A non-traditional biomass-derived N, P, and S ternary self-doped 3D multichannel carbon ORR electrocatalyst

Abstract

The synthesis of high-efficiency and low-cost electrocatalysts for the oxygen reduction reaction (ORR) is currently one of the main targets for the commercialization of fuel cells. In this work, a non-traditional N (5.43%), P (0.71%), and S (0.30%) ternary self-doped 3D multichannel carbon ORR electrocatalyst derived from spinach leaves is synthesized for the first time, using one-step annealing technology. The as-synthesized electrocatalyst (S-850) successfully avoids the shortcomings of traditional biomass-derived catalysts, such as those posed by solid micron-sized blocks and a lack of heteroatomic species. The advantageous properties exhibited by the electrocatalyst are mainly attributed to loose mesophyll cell space, various plant proteins, and chlorophyll. Based on the unique multichannel porous structure and ternary heteroatom doping, S-850 exhibits a higher limiting diffusion current density of 5.19 mA cm⁻² at 0.5 V, and better durability and CO/methanol tolerance than commercial 20% Pt/C (5.10 mA cm⁻² at 0.5 V) in O₂-saturated 0.1 M KOH solution.
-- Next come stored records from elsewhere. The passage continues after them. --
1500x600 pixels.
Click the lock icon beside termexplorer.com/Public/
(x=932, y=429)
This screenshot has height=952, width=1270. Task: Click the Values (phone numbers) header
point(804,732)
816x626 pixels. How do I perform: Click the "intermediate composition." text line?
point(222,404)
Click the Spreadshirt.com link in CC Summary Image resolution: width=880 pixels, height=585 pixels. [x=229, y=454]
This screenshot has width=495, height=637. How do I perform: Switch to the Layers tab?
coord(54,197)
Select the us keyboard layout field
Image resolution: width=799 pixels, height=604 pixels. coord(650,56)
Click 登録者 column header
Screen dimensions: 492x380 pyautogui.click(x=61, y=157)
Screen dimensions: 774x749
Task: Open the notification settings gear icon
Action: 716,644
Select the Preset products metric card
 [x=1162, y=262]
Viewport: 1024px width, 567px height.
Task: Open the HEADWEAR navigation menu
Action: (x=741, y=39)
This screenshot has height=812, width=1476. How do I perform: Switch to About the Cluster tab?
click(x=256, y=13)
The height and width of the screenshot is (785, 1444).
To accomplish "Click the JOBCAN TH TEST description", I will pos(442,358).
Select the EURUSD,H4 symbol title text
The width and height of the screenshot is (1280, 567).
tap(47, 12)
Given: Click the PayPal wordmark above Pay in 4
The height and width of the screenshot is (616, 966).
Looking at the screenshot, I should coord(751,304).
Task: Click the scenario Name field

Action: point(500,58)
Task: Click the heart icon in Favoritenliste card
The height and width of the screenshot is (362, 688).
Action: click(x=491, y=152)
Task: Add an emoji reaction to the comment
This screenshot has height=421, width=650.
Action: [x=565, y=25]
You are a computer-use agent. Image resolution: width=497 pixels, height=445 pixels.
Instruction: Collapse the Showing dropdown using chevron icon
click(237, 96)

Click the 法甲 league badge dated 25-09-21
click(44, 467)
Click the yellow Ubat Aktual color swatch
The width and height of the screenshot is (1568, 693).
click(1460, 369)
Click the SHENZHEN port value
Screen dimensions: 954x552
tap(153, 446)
This work also includes density functional theory (DFT) calculations, which further reveal the mechanism of N, P, and S ternary self-doping in the spinach-derived ORR catalysts. Considering the availability of spinach around the world, this spinach-derived carbon material may also be extended to other areas, such as supercapacitors, sensors, and metal–air batteries.